What causes a query to suddenly start performing poorly

  • SQL Server 2012 SP3 CU9 Standard 64 bit running on Win Server 2008R2 (Hypervisor)

    This morning the server that hosts an application database was up to 100% cpu. This application is used the same every morning for the last decade.

    Initially what i saw was many sessions sitting with waits and all running the same query. The server had been rebooted and all the queries returned.

    When i analyzed one it indicated a missing index. The query was doing an index scan on a table and the where clause was checking a datetime field to see if it was between a range.

    I added the missing non clustered index, one field, with 3 included columns. Within 30 seconds everything was back to normal. All these sessions disappeared and the server CPU was normal. I did a schema compare against  our test and UAT versions, the only difference was the index i just added.

    Nothing was changed yesterday, the only thing that happened was at 1:15 am the maint job that runs Ola Hallengren's index optimize was run. I checked the log and on that particular table it only updated statistics.

    My assumption is that the execution plan for some reason changed. Also when i ran SpBlitzFirst i saw a message that Plan Cache was recently erased, but the server was rebooted and i assume it was due to the reboot.

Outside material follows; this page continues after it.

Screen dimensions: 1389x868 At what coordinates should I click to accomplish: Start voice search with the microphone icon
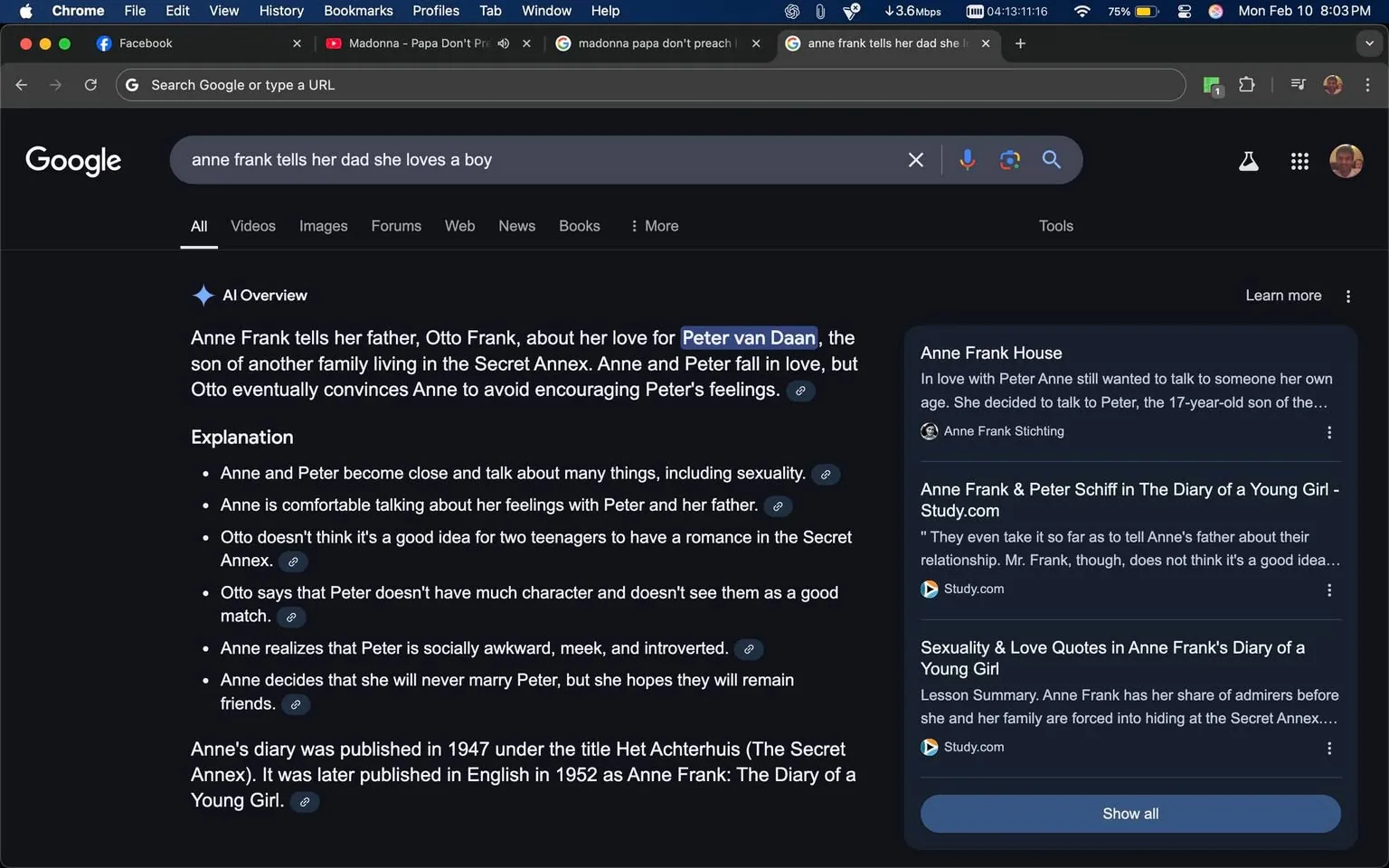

    The logs appear completely normal and were only showing regular backup activity.

    Any thoughts on what can cause a query to be OK on Thursday, and very far from OK on Friday?

     

  • Most likely the data volume in production reached a threshold which caused the change in the execution plan based on the SQL internal standards.  Unless your test/uat servers have the same load/data volume/etc. it can be hard to detect these outside of production without periodic/constant checks.

     

     

    • This reply was modified 5 years, 5 months ago by  carlanders.
  • I restored the DB from yesterday and also from the time we were having the problem this morning into the test environment which is running the same version of SQL.

    In TEST the queries from both databases look the same and perform the same.

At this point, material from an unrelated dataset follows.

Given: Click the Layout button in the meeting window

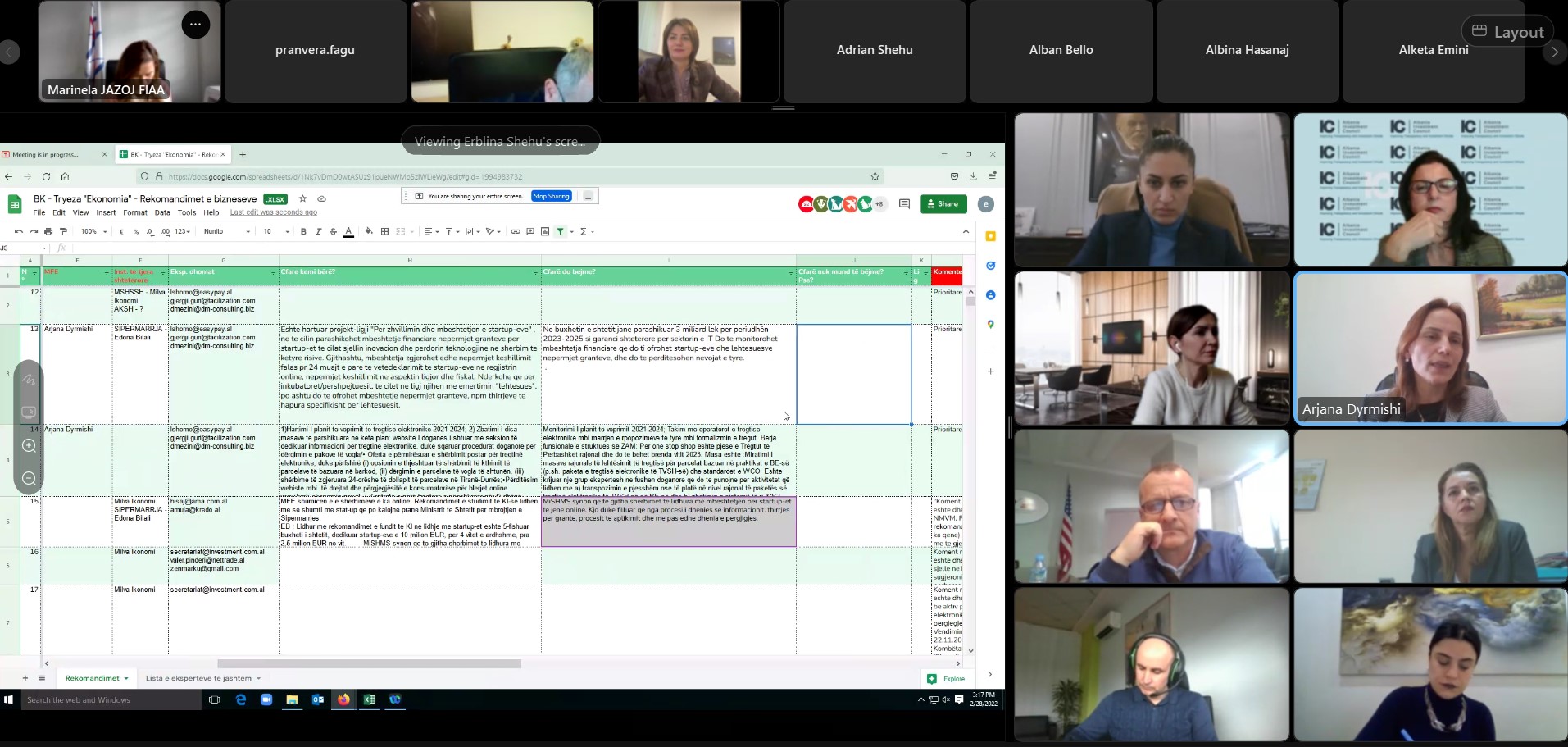Looking at the screenshot, I should [1507, 32].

    We also have a UAT version in production and comparing the exec plan between that and test i'm seeing that test has a bunch of Parallelism (distrubute streams) and Parallelism (repartition streams) but none of these on the prod server.

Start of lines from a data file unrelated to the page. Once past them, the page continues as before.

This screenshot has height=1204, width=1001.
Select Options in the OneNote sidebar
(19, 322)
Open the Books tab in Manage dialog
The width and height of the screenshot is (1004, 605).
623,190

    Both servers have the same settings for parallelism:

    cost threshold for parallelism 5

    max degree of parallelism 0

    The main difference is the amount of memory on both, which i guess could have an impact on exec plan based on what is cached. The query passes in 2 datetime parameters.

     

     

     

     

  • Based on the fact that all execution plans are thrown away during a reboot or restart of the SQL Server Service and you said the server suffered a reboot or restart, someone may have run the proc where only a small number of rows came into play and when others run it with a large number of rows expected, SQL Server may say "Hmmmm... I already have an execution plan for this query" and use it even if it's not nearly optimal.  This is the "bad" kind of "Parameter Sniffing".  You may simply need to "recompile" the stored procedure and then run it with a different set of parameters.

    --Jeff Moden


    RBAR is pronounced "ree-bar" and is a "Modenism" for Row-By-Agonizing-Row.
    First step towards the paradigm shift of writing Set Based code:
    ________Stop thinking about what you want to do to a ROW... think, instead, of what you want to do to a COLUMN.

    Change is inevitable... Change for the better is not.


    Helpful Links:
    How to post code problems
    How to Post Performance Problems
    Create a Tally Function (fnTally)

  • thanks Jeff, this is actually a linq query from the app i think the parms are relative to the current date so they do change daily but return a similar number of rows on each execution.

    When i restored the DB to test the exec plan was using parallelism and the hit on the one index scan was 5%. The state it was in that morning in production was not using parallelism and the index scan was around 40%

    After i added the index then the query ran fine and was also using parallelism again. Nothing really made sense, it was like that morning for some reason SQL changed its mind on how it was going to process that query to a way that was less efficient.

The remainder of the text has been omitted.